> [PROVIDED TEXT]:

========

The brand, which has been growing at nearly 100% year-on-year, reported ₹115 crore in revenue in FY25 and is projecting ₹230–240 crore for FY26. Alongside topline growth, DailyObjects is also focusing on profitability, with plans to achieve EBITDA positivity of around 5% in FY26 and scale margins to 15–20% over the next four to five years. This dual focus on growth and profitability reflects a more disciplined approach compared to earlier D2C expansion models.

A key pillar of DailyObjects’ strategy remains its strong direct-to-consumer (D2C) backbone, which currently contributes nearly 70% of total sales. The company expects this share to remain stable over the coming years, highlighting its ability to build a loyal customer base through owned channels. At the same time, it is rapidly strengthening its offline presence, having opened nine exclusive brand outlets (EBOs) in the past few months, all of which have reportedly been profitable from the first month of operations. With around 20 additional stores already in the pipeline, the company is accelerating its retail rollout across high-footfall locations such as malls and IT parks.

========

> [TASK BRIEF]: Continue the text about DailyObjects' growth and retail strategy, starting after its last sentence.

========

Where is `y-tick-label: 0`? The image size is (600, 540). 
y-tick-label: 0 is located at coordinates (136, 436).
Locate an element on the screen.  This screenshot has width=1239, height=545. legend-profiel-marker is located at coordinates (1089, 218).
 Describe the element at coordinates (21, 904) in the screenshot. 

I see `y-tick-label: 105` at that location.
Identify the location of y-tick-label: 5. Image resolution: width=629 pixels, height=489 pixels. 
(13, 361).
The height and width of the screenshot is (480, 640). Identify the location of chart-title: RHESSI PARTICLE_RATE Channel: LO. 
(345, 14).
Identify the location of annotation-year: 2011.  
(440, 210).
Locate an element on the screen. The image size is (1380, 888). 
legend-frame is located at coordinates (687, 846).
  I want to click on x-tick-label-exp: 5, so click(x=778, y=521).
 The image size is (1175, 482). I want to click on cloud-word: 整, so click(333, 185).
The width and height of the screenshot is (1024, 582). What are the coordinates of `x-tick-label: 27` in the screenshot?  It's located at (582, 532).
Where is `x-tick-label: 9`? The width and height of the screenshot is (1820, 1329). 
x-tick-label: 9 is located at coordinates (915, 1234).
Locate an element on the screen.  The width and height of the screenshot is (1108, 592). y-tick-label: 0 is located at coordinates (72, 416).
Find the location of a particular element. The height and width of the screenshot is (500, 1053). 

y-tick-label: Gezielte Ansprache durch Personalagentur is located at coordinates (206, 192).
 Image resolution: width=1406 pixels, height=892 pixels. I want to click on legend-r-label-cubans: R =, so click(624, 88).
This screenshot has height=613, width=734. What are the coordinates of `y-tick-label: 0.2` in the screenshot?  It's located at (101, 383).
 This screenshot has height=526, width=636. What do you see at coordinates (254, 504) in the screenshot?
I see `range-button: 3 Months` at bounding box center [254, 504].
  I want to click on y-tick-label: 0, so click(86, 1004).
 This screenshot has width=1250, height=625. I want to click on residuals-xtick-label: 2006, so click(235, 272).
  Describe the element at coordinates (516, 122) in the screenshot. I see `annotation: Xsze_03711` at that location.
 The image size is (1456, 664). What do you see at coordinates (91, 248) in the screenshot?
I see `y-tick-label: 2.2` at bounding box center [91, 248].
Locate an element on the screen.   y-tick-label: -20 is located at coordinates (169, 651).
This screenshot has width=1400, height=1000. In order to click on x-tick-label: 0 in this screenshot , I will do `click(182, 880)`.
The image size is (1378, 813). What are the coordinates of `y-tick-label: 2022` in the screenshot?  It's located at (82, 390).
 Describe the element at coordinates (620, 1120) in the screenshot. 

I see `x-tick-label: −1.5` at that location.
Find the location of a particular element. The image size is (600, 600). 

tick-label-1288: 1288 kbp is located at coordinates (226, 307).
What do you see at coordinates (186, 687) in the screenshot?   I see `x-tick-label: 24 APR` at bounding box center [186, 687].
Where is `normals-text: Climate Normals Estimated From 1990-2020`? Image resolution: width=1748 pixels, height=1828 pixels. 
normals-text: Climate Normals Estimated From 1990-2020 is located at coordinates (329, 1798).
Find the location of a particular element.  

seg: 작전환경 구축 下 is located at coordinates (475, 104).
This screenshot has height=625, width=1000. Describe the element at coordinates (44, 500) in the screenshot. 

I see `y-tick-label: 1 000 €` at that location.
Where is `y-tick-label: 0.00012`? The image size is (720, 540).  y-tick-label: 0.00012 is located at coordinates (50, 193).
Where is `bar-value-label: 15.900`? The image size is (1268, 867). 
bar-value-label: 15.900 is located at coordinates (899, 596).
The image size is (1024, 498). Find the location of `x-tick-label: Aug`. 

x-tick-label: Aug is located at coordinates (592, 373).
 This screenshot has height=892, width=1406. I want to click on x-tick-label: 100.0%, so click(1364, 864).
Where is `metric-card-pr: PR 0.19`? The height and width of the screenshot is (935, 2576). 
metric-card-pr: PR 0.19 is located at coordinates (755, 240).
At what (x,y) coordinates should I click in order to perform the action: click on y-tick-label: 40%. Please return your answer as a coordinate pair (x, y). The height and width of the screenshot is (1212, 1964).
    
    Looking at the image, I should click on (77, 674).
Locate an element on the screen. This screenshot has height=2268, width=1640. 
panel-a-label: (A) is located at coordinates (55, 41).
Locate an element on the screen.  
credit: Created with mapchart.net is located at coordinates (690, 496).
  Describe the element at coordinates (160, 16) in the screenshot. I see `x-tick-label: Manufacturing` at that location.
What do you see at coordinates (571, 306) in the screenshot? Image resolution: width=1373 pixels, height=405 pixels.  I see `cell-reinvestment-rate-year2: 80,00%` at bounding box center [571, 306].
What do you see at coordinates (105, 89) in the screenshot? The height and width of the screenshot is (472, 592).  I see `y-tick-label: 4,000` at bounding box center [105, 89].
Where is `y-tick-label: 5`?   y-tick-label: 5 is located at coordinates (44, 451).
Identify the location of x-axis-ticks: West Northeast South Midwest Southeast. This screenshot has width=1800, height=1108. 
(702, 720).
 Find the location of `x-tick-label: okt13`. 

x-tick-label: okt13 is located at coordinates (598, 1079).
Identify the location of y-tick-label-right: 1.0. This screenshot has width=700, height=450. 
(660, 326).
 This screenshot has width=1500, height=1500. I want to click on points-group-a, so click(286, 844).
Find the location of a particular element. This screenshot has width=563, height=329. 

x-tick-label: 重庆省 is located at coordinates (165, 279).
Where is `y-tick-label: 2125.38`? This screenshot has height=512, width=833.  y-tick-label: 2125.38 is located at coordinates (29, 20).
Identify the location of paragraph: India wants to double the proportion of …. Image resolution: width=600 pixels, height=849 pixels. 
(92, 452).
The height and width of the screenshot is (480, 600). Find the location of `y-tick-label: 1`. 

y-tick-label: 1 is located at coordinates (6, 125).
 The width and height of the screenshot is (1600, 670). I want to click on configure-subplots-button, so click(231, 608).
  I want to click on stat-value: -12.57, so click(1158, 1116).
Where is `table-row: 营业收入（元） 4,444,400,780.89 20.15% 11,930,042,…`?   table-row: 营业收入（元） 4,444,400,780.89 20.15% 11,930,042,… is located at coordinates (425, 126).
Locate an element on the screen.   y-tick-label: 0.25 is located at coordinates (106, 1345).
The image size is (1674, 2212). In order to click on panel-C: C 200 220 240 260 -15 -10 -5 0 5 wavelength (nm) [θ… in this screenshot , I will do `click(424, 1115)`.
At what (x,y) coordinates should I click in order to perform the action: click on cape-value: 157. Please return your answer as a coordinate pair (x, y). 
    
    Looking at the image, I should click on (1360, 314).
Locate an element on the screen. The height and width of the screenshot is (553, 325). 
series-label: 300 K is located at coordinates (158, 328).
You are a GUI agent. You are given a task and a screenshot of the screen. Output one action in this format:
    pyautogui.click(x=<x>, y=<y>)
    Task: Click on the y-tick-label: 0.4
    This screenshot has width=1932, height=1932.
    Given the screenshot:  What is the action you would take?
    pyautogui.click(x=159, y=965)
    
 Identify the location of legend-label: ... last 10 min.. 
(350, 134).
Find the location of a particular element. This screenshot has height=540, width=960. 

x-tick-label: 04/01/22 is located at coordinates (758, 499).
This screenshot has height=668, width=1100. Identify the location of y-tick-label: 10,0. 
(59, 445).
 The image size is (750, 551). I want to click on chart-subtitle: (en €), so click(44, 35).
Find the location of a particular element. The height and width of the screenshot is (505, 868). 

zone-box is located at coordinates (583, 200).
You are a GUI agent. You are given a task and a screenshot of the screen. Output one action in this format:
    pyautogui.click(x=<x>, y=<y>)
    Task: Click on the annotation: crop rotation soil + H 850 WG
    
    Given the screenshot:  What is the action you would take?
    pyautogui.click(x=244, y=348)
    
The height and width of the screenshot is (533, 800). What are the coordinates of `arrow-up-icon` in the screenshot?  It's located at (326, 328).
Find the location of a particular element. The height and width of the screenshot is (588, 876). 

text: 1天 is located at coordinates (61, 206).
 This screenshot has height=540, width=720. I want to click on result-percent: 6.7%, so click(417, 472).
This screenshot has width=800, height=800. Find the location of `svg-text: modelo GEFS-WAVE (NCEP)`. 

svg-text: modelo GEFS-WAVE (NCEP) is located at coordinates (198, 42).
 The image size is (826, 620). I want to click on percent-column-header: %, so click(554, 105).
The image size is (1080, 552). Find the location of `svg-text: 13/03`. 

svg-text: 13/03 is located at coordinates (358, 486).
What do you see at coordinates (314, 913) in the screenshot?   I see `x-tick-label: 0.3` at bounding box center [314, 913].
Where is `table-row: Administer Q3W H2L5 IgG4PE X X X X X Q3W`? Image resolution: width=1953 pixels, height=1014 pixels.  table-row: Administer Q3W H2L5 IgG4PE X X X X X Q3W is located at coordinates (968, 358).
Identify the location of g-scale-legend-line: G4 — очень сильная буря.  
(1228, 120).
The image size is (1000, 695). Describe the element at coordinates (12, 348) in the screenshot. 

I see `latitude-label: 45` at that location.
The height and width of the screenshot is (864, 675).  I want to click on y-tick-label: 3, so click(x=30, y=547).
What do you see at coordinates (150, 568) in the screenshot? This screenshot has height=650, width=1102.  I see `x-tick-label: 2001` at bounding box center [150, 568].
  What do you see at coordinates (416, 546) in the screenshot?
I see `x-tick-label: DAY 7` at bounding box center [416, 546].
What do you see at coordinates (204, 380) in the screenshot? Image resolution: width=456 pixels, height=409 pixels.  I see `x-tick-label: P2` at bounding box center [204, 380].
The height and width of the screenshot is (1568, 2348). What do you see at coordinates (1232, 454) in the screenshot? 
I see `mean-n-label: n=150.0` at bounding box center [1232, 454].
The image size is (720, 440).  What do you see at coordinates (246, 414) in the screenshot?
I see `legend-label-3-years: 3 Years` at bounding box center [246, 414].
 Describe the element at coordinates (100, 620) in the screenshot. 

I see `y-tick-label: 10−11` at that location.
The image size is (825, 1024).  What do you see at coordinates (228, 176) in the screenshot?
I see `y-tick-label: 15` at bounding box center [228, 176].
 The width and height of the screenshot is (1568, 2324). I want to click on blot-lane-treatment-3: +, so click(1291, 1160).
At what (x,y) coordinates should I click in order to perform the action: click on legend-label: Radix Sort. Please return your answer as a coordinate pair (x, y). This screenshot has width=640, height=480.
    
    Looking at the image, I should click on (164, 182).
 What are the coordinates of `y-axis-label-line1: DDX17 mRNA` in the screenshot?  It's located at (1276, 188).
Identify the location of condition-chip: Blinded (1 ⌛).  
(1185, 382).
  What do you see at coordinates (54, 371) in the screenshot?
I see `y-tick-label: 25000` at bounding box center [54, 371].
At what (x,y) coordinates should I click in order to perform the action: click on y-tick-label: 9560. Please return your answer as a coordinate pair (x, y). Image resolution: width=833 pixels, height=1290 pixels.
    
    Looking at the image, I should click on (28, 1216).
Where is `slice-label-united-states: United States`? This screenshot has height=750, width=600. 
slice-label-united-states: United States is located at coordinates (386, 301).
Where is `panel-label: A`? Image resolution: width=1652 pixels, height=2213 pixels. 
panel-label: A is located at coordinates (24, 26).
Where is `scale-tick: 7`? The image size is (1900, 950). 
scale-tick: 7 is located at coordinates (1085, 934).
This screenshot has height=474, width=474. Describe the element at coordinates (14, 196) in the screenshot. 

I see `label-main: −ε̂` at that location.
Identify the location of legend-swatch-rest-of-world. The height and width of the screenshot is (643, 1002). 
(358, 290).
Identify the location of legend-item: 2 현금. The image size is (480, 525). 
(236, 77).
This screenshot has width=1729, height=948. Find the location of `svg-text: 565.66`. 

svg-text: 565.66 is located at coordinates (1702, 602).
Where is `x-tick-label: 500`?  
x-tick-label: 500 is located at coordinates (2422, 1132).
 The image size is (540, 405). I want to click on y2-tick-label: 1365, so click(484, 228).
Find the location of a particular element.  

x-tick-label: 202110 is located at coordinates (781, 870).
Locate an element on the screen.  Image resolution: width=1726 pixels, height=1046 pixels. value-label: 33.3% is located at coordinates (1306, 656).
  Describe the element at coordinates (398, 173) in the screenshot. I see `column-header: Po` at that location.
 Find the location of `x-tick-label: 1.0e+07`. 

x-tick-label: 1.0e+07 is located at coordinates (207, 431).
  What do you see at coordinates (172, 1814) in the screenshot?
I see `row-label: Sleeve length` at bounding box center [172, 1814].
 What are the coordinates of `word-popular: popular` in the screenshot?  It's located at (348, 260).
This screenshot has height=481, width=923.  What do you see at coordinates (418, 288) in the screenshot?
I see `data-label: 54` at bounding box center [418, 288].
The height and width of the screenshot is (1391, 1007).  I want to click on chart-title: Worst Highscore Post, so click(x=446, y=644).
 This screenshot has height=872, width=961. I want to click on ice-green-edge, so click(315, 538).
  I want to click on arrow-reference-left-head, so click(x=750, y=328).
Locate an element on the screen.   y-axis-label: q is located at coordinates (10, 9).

========

> [RESPONSE BELOW]:
Beyond its own stores, DailyObjects has also expanded into approximately 300 Apple Authorised Reseller (APR) outlets, a channel it entered recently and plans to double in the next two to three months. The brand’s retail strategy is focused on the top 20 cities, while also tapping into strong demand from Tier 2 and Tier 3 markets, which already contribute 40–45% of its overall sales. Store economics remain tightly controlled, with an ideal store size of 1,000–1,200 sq. ft. and capital expenditure ranging between ₹6,000–7,000 per sq. ft.

On the product front, DailyObjects is doubling down on its core categories—tech accessories, bags, and work essentials—rather than diversifying aggressively. Technology products contribute around 45% of revenue, followed by bags at over 40%, while the remaining share comes from work essentials. The company has built a strong product moat through 100% in-house design and a focused portfolio of around 50 core SKUs, enabling tighter control over quality and brand differentiation.

Manufacturing is another key strength, with 80–90% of its bags produced in-house at a 60,000 sq. ft. facility in Gurugram. The unit has a monthly production capacity of 80,000–100,000 units and is already operating at high utilisation levels, ensuring scalability while maintaining cost efficiencies.

Financially, the company has raised approximately $12 million to date and has diluted around 50% equity, leaving it well-capitalised for the near term. Any future fundraising is expected to be strategic, with a cautious approach toward dilution. Looking ahead, DailyObjects also harbours global ambitions, with offline expansion and international markets expected to play a crucial role in its next phase of growth.

As part of its growth engine, the brand continues to leverage its flagship promotional event, the Half Price Sale (HPS), which has historically delivered significant spikes in demand. The latest edition is expected to drive up to a 15x increase in revenue compared to regular business levels, with strong traction from both new and repeat customers.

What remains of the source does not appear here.